Inflation Climbs to 9.4 Percent in Britain, a New 40-Year High


Consumer prices in Britain rose 9.4 percent in June from a year earlier, intensifying the squeeze on household budgets as inflation continued to run at its fastest pace in 40 years.

Rising prices for food and motor fuels were the biggest reason for the jump in inflation in June, up from a 9.1 percent rate the month before, the Office for National Statistics said on Wednesday. Motor fuel prices have risen more than 40 percent over the past year, with gasoline and diesel prices setting record highs. In June, food and drink prices jumped nearly 10 percent from a year earlier, the biggest increase since 2009, with prices for milk, cheese and eggs rising notably over the past month. Household energy bills also remain a major source of soaring inflation.

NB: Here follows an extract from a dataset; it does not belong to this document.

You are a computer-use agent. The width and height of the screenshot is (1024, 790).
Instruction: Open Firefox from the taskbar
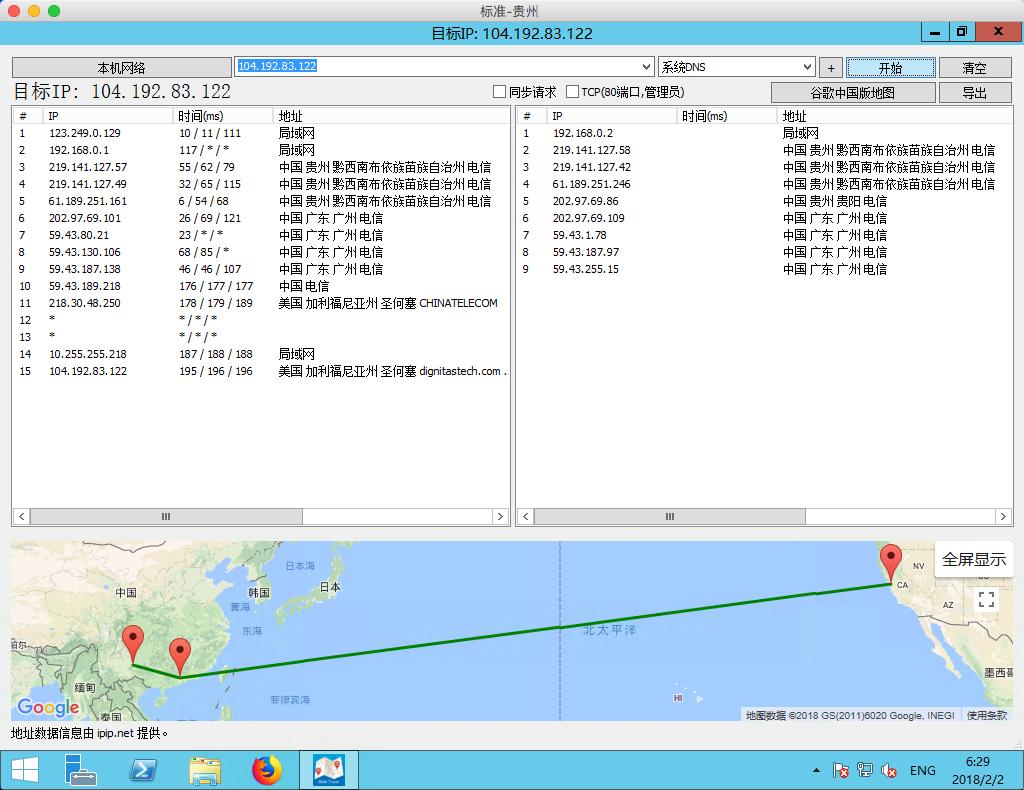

With inflation at its highest level in four decades, households are feeling the pain acutely because pay increases are lagging far behind prices. Pay, after it was adjusted for inflation and excluding bonuses, fell 2.8 percent in March to May, compared with a year earlier, the statistics agency said on Tuesday. That’s the steepest decline in so-called real wages on record.

Since Russia invaded Ukraine, energy, commodity and food prices have jumped higher, worsening inflation around the world. But in Britain, this had collided with a tight labor market that is encouraging employers to offer higher wages and increase prices for their goods and services. For policymakers, there is now a difficult balancing act between raising interest rates to tackle inflation, which is running far above the rate targeted by the Bank of England, and not exacerbating a cost of living crisis by tipping the economy into a recession.

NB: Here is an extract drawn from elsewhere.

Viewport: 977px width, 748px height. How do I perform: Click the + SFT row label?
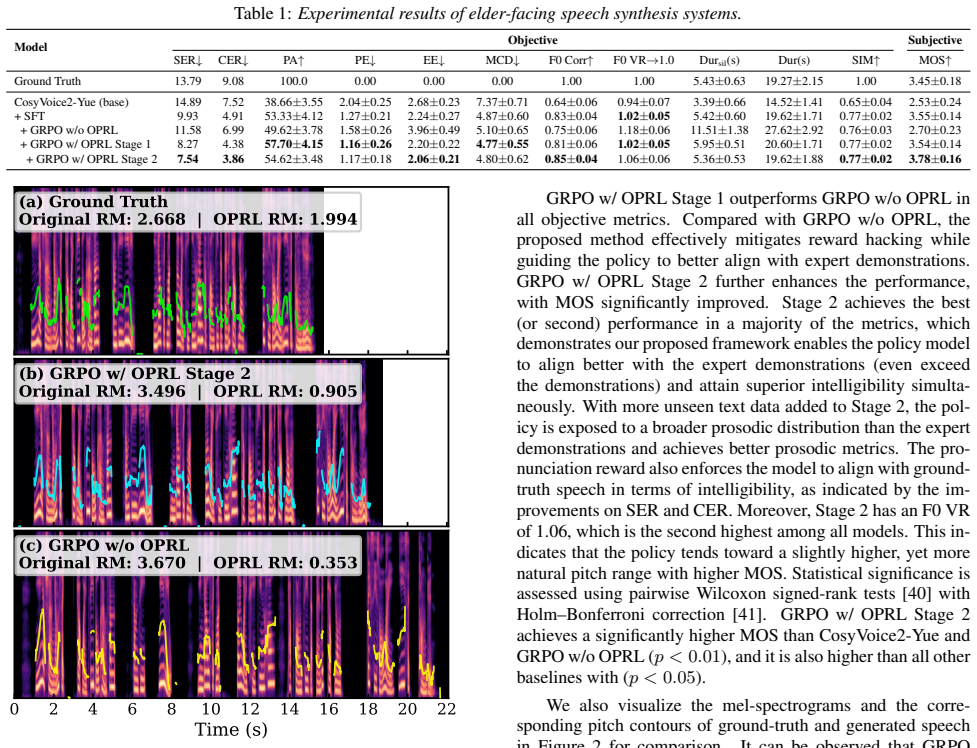[x=29, y=116]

“The Russian shock is now the largest contributor to U.K. inflation by some way,” Andrew Bailey, the governor of the Bank of England, said in a speech on Tuesday. “There is an economic cost to the war, and we all have to recognize that, but at the bank it will not deflect us from setting monetary policy to bring inflation back to the 2 percent target.”

Mr. Bailey said policymakers will discuss whether to raise interest rates by half a percent at the bank’s next meeting in August, which would be double the size of recent increases in rates.

Some analysts noted that there were signs that core inflation, which strips out more volatile food and energy prices, might have peaked, which could ease the pressure on the central bank to aggressively raise rates amid a gloomy economic outlook. In June, core inflation fell slightly for the second consecutive month.

Data also showed that prices charged in restaurants and for accommodation rose by 8.6 percent in the year through June, up from 7.6 percent the month before. Inflation in clothing prices fell slightly but less than usual during the beginning of the summer sales season. Prices for used cars fell for the fifth month in a row, a sign of easing supply problems for some of the most in-demand purchases of last year.